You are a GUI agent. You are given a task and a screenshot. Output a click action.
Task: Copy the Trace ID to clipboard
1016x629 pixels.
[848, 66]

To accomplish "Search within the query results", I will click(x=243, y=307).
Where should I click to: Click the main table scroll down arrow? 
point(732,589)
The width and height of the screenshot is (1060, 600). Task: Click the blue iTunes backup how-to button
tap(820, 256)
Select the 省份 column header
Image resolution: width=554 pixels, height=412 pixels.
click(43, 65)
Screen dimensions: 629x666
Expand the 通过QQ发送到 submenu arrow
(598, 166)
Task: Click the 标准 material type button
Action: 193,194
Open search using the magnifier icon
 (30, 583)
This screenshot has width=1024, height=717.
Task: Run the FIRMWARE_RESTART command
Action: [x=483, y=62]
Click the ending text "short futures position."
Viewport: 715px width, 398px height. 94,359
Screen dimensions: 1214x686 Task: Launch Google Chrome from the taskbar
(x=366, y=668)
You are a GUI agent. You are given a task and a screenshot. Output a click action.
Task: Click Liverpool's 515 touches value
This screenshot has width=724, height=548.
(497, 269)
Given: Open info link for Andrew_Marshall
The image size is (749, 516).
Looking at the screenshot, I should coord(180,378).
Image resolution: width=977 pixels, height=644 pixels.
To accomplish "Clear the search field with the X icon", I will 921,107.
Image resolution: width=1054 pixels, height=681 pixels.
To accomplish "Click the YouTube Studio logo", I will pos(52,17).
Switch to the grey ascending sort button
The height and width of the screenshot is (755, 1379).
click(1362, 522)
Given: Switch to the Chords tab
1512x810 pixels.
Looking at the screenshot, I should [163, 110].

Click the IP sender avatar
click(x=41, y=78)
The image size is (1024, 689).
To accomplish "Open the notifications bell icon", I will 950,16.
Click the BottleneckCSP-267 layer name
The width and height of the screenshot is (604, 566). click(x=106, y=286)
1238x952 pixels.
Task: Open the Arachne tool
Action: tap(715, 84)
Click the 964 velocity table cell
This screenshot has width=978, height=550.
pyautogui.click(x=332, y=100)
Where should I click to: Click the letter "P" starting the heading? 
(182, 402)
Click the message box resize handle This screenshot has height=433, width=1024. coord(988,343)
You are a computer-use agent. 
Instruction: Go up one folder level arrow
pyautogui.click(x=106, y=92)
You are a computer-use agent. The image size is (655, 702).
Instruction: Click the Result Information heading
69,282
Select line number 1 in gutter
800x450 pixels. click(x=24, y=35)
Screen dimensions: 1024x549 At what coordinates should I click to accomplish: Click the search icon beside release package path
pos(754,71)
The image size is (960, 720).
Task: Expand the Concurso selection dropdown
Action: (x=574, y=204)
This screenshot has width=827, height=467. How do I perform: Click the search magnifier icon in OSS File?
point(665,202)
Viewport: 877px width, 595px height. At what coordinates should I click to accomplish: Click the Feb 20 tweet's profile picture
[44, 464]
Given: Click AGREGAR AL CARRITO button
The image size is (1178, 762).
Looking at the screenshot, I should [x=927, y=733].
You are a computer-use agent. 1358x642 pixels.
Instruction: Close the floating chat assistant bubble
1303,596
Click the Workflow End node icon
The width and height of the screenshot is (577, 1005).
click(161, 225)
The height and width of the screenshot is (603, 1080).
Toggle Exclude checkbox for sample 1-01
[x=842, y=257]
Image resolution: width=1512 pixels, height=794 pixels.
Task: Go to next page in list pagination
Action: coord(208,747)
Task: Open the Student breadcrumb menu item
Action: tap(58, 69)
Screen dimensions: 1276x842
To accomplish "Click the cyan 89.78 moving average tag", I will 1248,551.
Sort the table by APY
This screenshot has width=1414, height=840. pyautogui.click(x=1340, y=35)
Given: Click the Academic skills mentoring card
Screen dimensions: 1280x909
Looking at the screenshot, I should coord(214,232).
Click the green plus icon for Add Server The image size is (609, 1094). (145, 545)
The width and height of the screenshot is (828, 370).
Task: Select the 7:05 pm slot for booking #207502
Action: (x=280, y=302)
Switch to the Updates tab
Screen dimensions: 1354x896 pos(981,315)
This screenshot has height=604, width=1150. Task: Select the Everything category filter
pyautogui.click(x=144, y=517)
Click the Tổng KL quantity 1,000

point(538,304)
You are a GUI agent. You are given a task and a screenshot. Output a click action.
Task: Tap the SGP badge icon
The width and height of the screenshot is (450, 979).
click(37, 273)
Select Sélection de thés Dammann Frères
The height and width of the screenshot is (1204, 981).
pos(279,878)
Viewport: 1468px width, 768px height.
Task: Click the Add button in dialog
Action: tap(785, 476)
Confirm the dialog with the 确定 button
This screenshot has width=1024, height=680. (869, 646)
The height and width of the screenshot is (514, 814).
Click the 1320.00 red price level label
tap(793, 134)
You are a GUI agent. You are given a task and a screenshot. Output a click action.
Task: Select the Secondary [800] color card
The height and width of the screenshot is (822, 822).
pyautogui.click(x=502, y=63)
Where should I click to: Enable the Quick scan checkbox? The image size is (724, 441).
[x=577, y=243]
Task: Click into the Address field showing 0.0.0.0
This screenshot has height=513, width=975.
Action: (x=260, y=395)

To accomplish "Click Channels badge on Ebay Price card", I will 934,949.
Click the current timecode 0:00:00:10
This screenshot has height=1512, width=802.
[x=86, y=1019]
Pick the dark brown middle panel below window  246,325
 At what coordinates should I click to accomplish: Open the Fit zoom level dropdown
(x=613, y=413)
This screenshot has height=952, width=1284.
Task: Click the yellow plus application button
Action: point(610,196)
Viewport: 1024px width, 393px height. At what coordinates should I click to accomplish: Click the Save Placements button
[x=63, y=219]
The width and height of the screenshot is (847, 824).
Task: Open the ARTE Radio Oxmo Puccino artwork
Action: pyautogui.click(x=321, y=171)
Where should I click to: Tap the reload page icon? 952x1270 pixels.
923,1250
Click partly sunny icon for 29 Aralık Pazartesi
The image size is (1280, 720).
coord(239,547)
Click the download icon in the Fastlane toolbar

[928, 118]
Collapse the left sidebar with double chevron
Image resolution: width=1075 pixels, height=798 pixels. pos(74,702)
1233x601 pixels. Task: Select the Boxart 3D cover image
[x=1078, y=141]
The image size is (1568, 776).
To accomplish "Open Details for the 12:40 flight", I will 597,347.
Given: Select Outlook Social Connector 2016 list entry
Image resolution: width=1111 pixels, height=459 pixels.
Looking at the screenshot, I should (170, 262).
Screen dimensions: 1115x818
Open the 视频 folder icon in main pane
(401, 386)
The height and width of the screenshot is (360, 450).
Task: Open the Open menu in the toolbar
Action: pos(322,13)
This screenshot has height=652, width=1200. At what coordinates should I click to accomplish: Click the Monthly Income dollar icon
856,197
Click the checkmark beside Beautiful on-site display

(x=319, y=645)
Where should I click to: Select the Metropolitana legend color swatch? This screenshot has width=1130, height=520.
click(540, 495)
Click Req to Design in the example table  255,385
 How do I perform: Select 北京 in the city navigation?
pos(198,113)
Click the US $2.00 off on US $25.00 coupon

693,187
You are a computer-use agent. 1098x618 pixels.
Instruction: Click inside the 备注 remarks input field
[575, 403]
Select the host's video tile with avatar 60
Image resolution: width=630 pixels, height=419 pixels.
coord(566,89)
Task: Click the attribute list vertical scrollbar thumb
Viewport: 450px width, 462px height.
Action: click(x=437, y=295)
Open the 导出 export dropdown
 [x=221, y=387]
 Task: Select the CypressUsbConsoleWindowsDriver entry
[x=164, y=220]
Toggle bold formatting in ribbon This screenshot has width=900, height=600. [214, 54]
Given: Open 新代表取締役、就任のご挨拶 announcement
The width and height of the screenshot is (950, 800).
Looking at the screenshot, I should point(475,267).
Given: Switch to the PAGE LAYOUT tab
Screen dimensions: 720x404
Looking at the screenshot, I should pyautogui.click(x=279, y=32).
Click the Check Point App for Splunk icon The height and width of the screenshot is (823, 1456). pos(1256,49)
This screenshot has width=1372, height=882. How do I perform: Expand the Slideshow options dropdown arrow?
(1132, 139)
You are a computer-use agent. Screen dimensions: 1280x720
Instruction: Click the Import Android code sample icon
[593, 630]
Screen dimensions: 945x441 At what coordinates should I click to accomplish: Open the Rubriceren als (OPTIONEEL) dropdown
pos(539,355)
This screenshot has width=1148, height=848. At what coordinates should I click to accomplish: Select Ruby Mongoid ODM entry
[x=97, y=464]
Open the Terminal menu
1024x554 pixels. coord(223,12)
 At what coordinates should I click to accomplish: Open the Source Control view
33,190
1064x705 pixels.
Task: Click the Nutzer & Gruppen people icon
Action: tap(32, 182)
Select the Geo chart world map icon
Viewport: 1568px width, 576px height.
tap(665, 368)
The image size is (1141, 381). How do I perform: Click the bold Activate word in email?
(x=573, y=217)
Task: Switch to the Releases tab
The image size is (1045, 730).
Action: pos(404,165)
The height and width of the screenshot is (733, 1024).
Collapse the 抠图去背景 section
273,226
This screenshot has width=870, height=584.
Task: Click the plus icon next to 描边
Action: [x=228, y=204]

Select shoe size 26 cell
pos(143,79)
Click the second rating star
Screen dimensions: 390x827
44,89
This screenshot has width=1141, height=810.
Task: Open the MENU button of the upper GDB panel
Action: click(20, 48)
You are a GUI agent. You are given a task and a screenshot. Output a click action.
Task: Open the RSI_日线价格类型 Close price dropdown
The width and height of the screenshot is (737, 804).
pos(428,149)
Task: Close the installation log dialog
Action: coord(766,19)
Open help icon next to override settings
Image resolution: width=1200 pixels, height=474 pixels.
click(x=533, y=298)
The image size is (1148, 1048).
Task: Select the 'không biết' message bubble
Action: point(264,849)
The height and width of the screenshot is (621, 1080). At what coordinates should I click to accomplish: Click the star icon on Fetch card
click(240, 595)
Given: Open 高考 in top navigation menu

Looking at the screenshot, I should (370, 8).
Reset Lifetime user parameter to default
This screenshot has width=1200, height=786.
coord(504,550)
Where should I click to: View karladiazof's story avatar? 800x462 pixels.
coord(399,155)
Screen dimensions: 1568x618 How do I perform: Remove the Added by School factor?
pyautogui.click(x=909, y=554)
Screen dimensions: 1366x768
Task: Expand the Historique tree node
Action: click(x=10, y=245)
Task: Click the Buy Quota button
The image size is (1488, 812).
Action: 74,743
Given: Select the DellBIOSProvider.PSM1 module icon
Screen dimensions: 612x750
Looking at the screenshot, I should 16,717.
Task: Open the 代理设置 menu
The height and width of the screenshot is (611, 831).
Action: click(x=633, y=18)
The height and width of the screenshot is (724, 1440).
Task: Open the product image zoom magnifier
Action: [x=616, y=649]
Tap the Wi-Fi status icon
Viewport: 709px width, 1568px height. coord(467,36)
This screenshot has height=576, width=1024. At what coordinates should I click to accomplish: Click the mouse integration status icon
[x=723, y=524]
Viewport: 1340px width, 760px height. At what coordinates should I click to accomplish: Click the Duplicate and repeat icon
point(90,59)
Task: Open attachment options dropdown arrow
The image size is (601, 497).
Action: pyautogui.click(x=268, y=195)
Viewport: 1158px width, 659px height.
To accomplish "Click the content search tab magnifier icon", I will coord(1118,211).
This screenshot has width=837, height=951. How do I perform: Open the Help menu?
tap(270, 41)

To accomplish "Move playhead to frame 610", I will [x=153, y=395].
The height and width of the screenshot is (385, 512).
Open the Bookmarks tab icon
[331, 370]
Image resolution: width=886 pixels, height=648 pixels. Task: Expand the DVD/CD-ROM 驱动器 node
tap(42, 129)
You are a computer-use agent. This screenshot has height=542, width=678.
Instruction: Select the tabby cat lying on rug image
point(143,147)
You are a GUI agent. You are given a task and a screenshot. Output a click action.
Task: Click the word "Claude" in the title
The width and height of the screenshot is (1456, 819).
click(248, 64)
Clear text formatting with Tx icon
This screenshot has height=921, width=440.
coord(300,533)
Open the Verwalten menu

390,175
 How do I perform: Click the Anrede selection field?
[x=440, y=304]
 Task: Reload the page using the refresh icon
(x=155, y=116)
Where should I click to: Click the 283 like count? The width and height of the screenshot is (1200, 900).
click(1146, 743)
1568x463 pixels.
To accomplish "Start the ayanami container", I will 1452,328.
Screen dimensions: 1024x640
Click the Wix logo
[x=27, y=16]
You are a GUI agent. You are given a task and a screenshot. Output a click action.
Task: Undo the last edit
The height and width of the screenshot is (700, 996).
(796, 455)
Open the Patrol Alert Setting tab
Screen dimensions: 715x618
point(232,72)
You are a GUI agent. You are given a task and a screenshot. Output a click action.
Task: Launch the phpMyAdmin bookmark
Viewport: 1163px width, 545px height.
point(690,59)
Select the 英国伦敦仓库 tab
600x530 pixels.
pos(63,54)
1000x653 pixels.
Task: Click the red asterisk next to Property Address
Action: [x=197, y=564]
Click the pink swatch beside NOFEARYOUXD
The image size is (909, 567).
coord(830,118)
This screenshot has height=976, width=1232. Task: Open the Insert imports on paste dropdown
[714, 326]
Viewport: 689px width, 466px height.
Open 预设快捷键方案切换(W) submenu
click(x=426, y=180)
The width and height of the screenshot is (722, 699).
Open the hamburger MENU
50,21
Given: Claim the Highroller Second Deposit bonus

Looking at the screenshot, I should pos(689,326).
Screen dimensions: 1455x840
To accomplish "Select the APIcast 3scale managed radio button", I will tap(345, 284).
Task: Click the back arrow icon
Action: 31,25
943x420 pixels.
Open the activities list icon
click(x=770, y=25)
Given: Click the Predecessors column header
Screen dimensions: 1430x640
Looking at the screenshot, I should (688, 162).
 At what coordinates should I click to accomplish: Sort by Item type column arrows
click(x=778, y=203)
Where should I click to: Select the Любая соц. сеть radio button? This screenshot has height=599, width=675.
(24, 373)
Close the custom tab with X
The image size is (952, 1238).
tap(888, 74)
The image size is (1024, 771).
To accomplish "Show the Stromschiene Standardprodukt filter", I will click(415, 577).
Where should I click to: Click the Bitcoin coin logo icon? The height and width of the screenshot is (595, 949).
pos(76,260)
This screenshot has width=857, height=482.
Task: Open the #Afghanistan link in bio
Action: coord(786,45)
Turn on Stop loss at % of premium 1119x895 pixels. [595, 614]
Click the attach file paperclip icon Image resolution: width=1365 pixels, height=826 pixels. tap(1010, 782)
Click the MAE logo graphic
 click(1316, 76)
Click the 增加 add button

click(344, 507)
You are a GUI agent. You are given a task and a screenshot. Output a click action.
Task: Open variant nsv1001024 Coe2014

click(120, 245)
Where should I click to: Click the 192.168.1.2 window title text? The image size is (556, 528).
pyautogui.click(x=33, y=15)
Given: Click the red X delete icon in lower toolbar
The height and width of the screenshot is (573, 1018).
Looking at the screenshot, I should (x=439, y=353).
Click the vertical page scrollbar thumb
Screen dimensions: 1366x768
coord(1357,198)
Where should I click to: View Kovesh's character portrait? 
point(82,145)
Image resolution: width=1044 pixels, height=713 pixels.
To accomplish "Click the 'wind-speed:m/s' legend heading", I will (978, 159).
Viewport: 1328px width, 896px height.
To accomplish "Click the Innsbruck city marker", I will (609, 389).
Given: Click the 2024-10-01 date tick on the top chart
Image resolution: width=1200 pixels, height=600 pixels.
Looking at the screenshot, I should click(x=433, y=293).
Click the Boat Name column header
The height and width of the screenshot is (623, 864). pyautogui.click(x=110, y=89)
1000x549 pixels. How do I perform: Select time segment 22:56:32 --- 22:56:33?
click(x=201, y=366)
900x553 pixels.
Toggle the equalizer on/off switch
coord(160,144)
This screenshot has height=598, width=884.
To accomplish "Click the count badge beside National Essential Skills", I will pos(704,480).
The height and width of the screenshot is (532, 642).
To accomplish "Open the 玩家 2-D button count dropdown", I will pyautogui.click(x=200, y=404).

## Problem details
Tell how many lines of the data above hold the string "chart". The number alone is the answer.

## Task output
2